╭─ GIVEN PASSAGE
Bujalski’s script functions as a sympathetic portrait of the lower rungs of the foodservice industry, with Lisa at the center. She’s the lifeblood of Double Whammies, though she’s not blind to the troubling realities of her situation, or that of the competition—a vast corporate empire called ManCave, which has perfected the delicate balance of a neighborhood bar & grill that boasts casual sex appeal for its beer-guzzling, chicken-wing-chomping clientele. More than just exploitative of young women who need places like this, her boss (James Le Gros), the sleazy owner, insists that no two women of color should work in a single shift. He calls the strategy “diversity,” but in fact, he wants to ensure there’s a majority of white flesh on display in the Texas restaurant. Again, Support the Girls doesn’t take a moral stance on this, at least not outright, and neither does Lisa. But the murmur of quiet dissatisfaction is carried in Hall’s nuanced performance, as she takes a deep breath, wipes away the tears when no one is looking, and toughs through her day. It’s a subtle, quite excellent performance from the star of last year’s hilarious Girls Trip.

One of the regulars at Double Whammies, Bobo (Lea DeLaria), shows up every day for the same reasons as many of the menfolk: she’s there’s for the eye-candy; however, the difference is that she sees her fellow women as people, as opposed to objects unworthy of respect. By contrast, watch the scenes with male customers who act with a sense of entitlement in regards to their bad behavior. Paying customers they may be, but according to Lisa, they can’t call her staff “fat” or talk about “pussies” in the restaurant. Even so, servers like Maci accept this as part of the job, and she does so with an enduring, carefree smile that might be a coping mechanism; then again, based on her dating choices, she might just enjoy the attention. Regardless, moments with these sad displays of ingrained and institutionalized masculinity demand our empathy and understanding about why, in many cases, the young women of Double Whammies need to either suppress their disgust or have been culturally conditioned to believe such is the role of women in a male-dominated society. Admittedly, the film’s title doesn’t help much. The debate about the implications of calling women “girls”—and whether that’s patronizing or evident of men attempting to control women by removing their agency through a childlike name—continues.
╰─
*WHAT YOU SHOULD DO:* Extend the film review of Support the Girls with a further paragraph, starting after its final sentence.
╭─ EXTRACTED INFORMATION
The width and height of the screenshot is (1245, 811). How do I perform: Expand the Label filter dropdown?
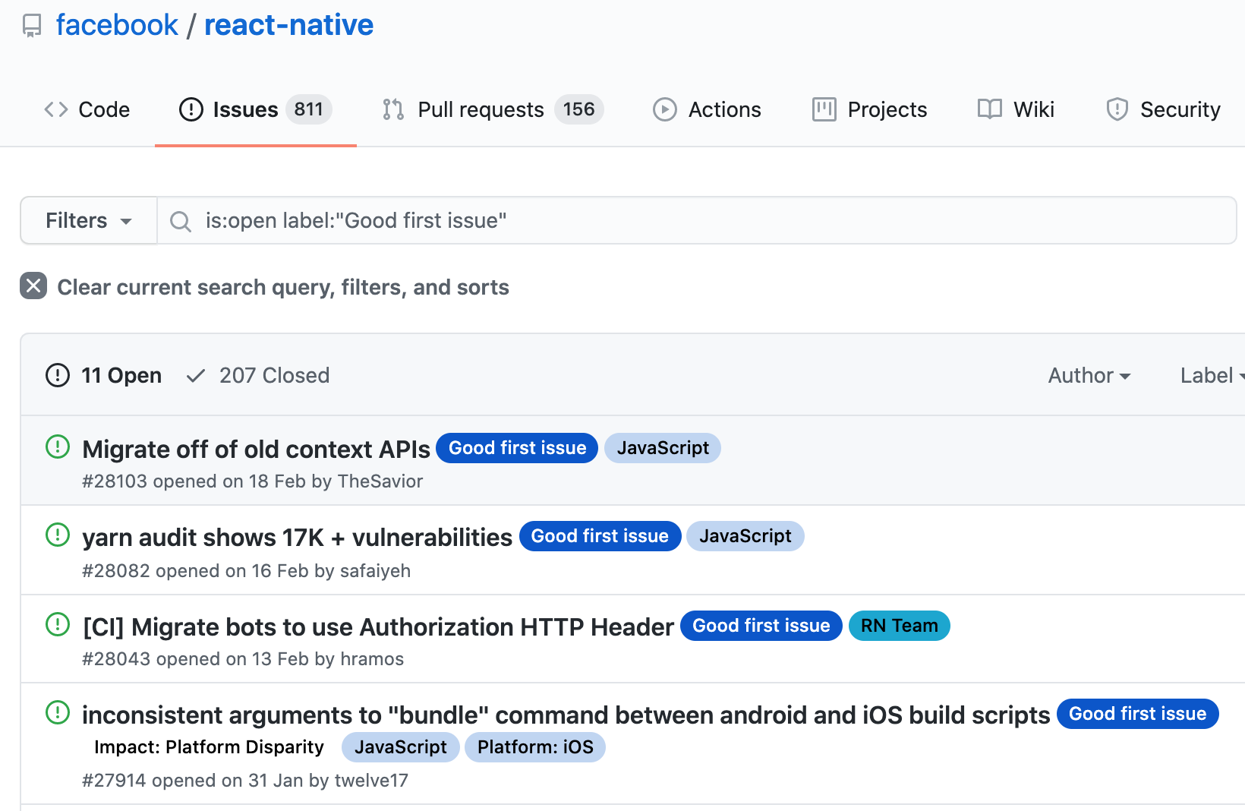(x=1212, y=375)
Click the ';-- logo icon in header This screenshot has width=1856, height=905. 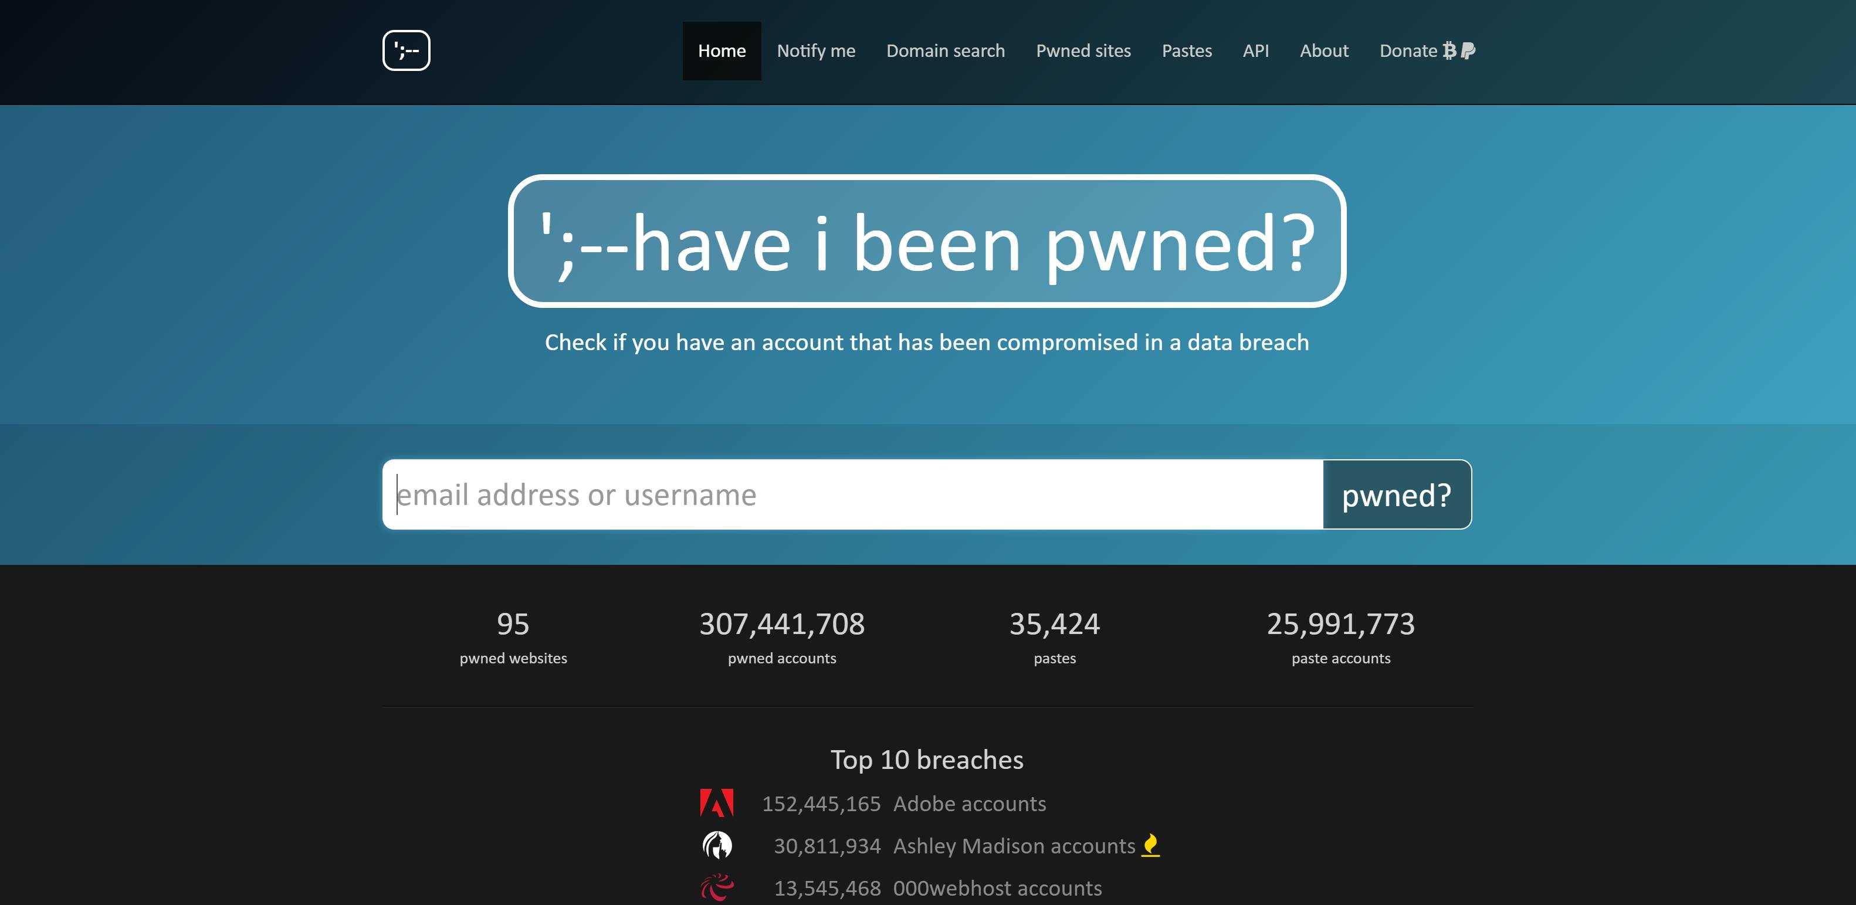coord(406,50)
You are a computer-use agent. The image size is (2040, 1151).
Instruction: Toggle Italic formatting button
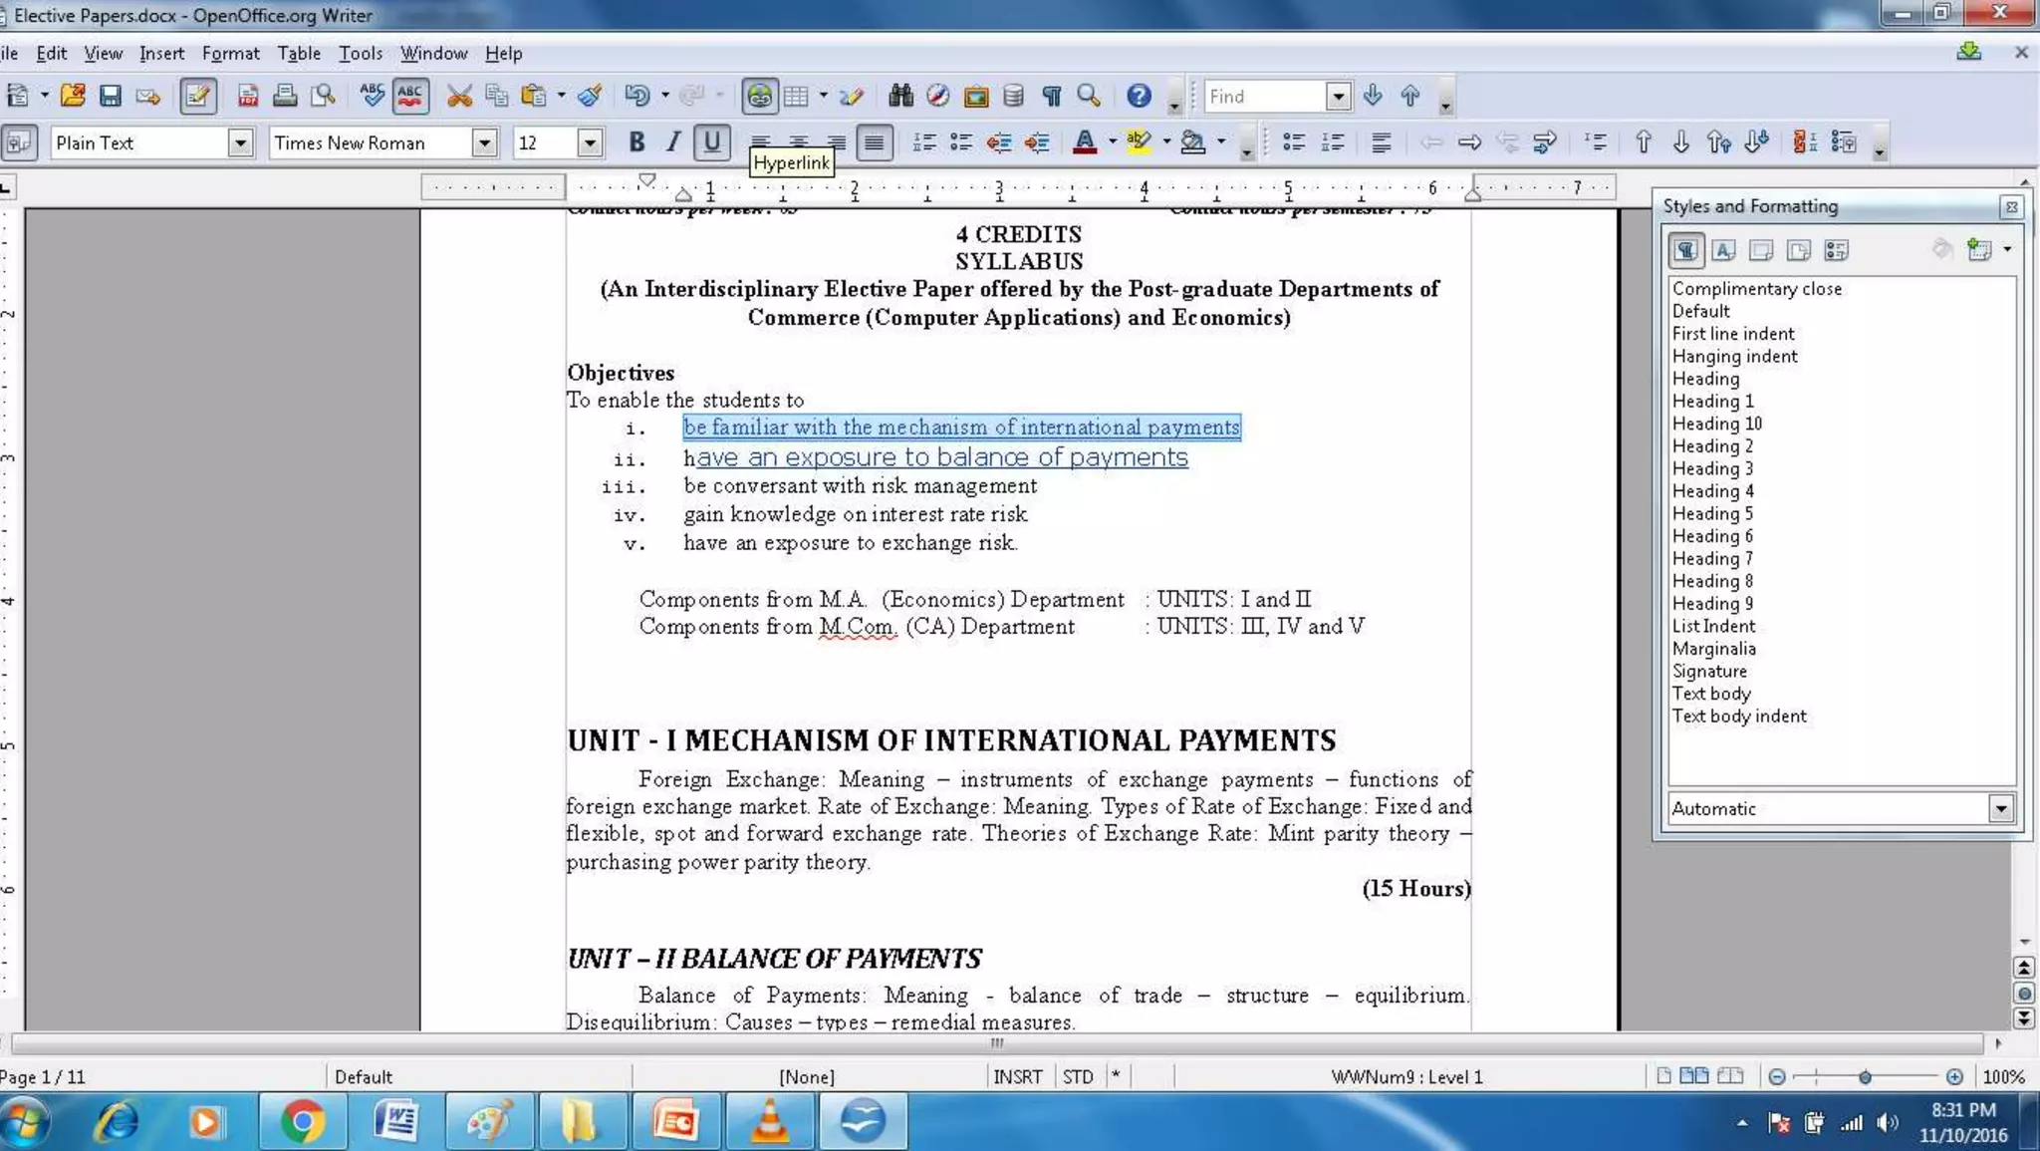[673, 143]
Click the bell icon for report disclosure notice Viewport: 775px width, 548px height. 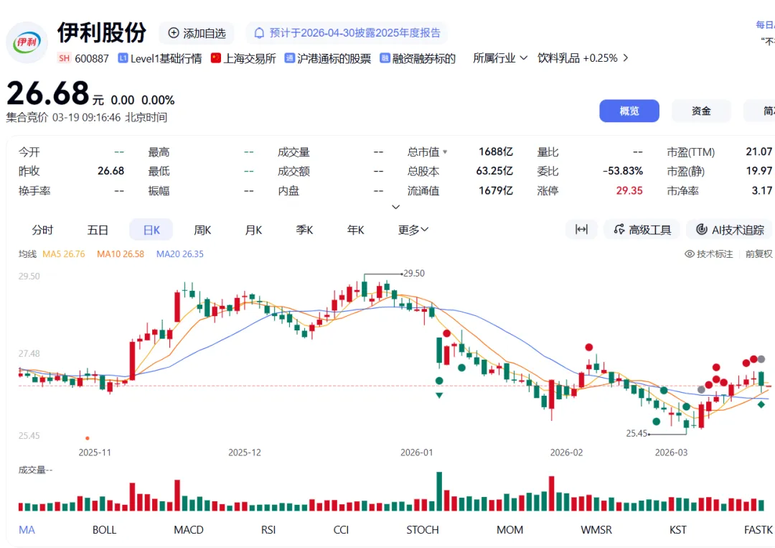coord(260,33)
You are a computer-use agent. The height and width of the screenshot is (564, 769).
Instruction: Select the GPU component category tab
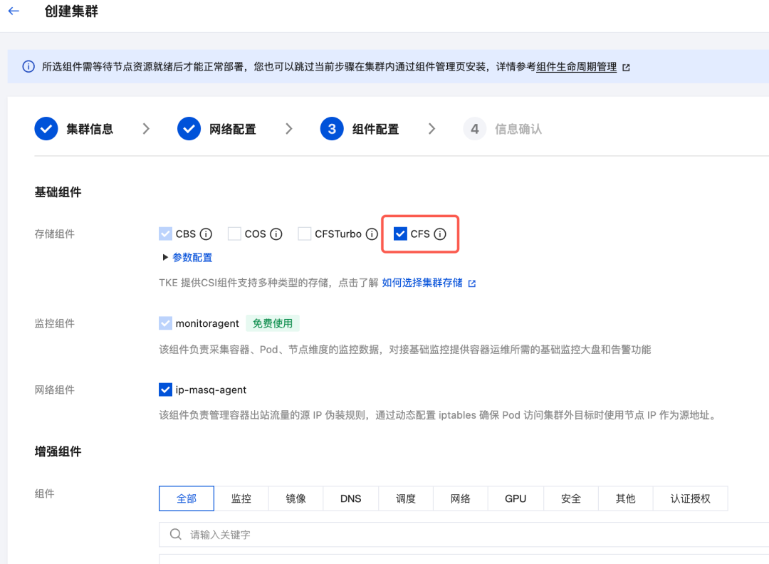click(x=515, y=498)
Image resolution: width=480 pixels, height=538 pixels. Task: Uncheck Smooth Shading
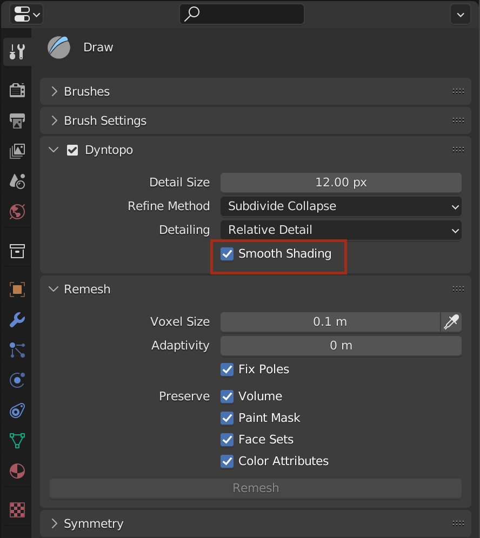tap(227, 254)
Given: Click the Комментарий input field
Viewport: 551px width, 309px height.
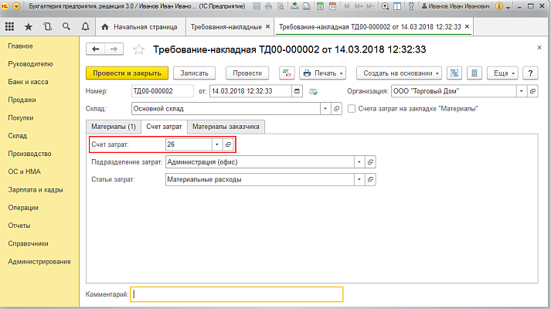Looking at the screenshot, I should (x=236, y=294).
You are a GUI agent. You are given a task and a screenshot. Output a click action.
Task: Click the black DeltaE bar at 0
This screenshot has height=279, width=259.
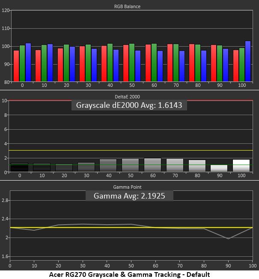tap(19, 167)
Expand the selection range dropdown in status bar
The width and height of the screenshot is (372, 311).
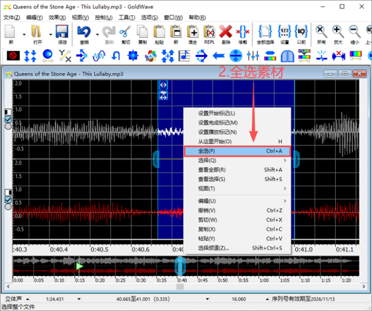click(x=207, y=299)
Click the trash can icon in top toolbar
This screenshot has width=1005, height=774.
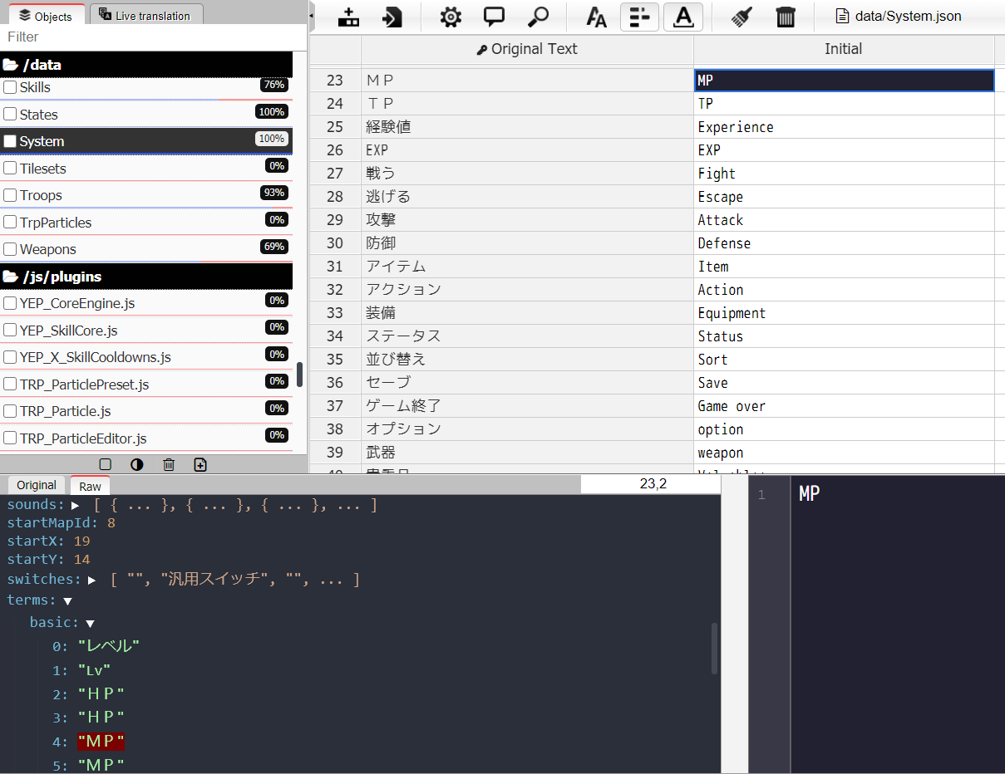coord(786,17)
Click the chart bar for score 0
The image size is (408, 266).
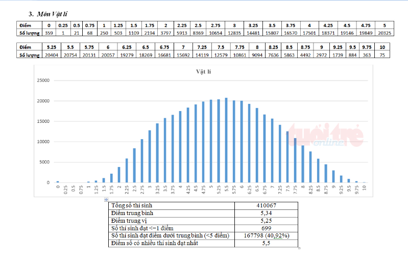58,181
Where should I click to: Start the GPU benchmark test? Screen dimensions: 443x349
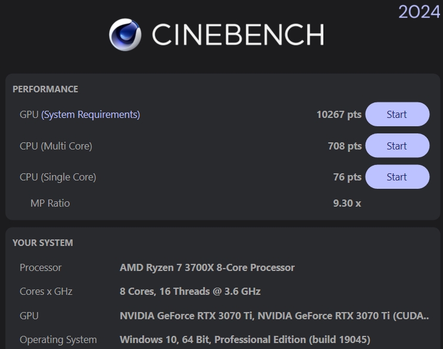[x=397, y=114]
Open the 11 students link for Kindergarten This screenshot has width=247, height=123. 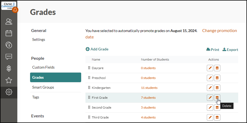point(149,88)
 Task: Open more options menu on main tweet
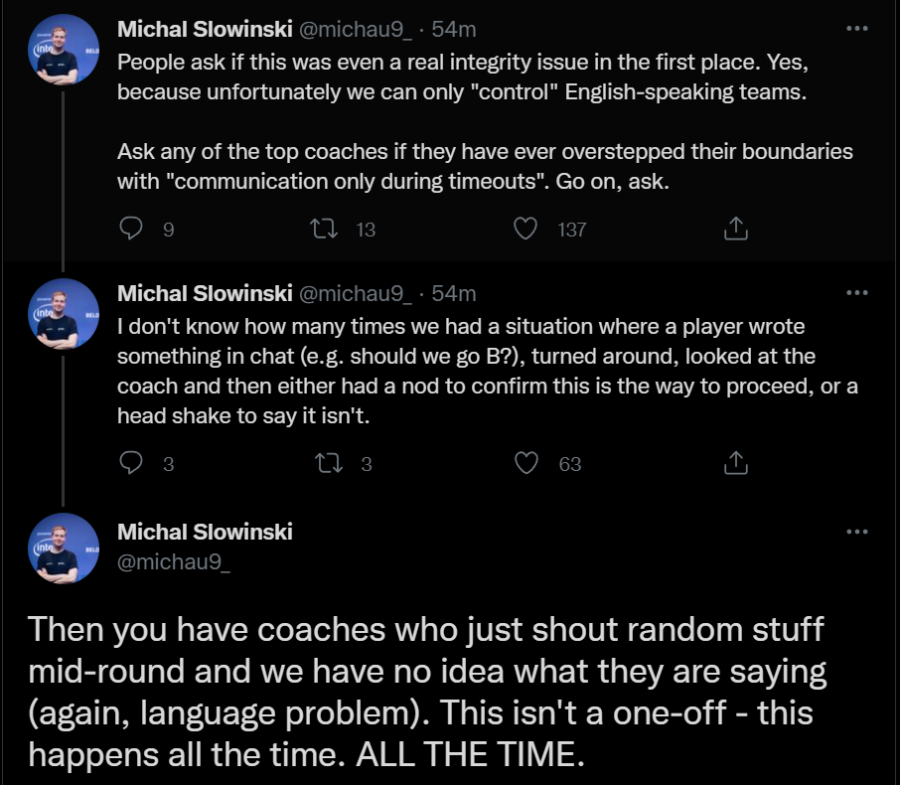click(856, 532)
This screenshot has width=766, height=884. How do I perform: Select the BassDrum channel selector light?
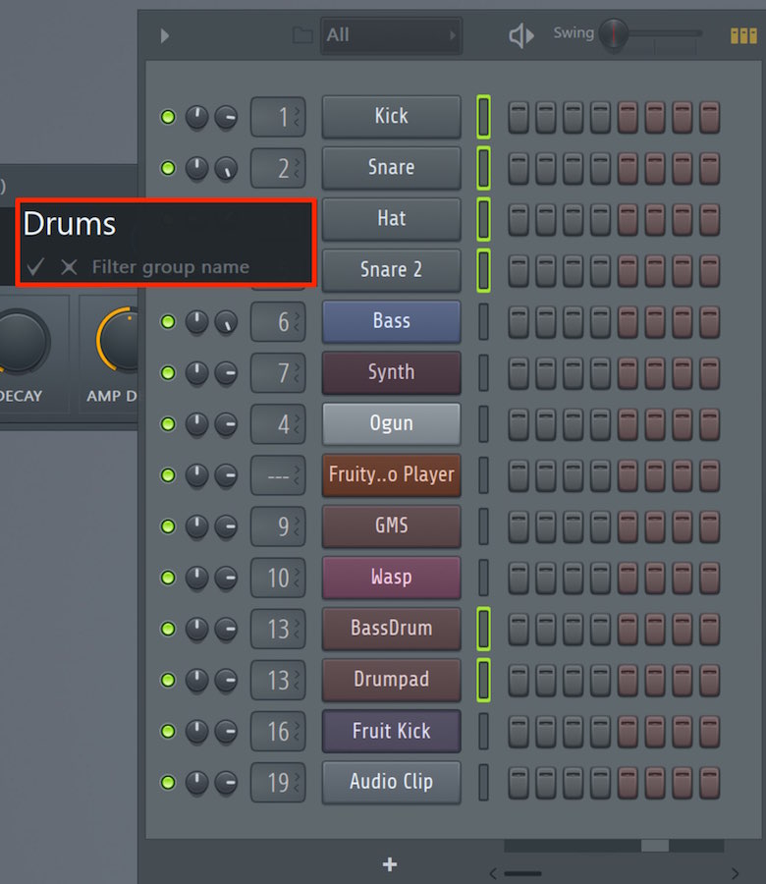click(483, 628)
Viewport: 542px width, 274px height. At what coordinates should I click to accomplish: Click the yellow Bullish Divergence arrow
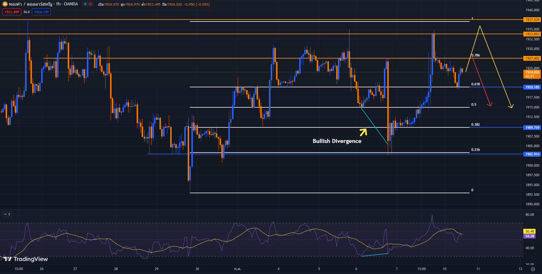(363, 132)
╰─
*WRITTEN RESPONSE:*
Bujalski started working in the so-called mumblecore style with Funny Ha Ha (2002) and Mutual Appreciation (2005) before his work gradually became more accessible. Support the Girls carries over some of these qualities; it’s loaded with understated humor, for instance. But this is easily his most mainstream film. It’s relatable characters and everyday situations, combined with just the right amount of laughs and low-key drama, doesn’t map out the journey or wrap up its characters in a tidy bow. This is a good thing. It demonstrates a director willing to leave the subtext buried just beneath the surface so his audience can exhume it, instead of dangling it before us, as most Hollywood productions do. It’s also a joy to be in the company of Lisa, Maci, and Danyelle, whose quiet perseverance gradually wanes over the course of the film and, nevertheless, leads to a satisfying conclusion that, while not resolving the conflict of every young woman stricken to such an exploitative vocation, at least acknowledges their hardships with a considerable degree of empathy. Support the Girls is a considerate and understated indie comedy, capable of drawing out empathy for women, whose situations are less than ideal, by giving them an intimately human face.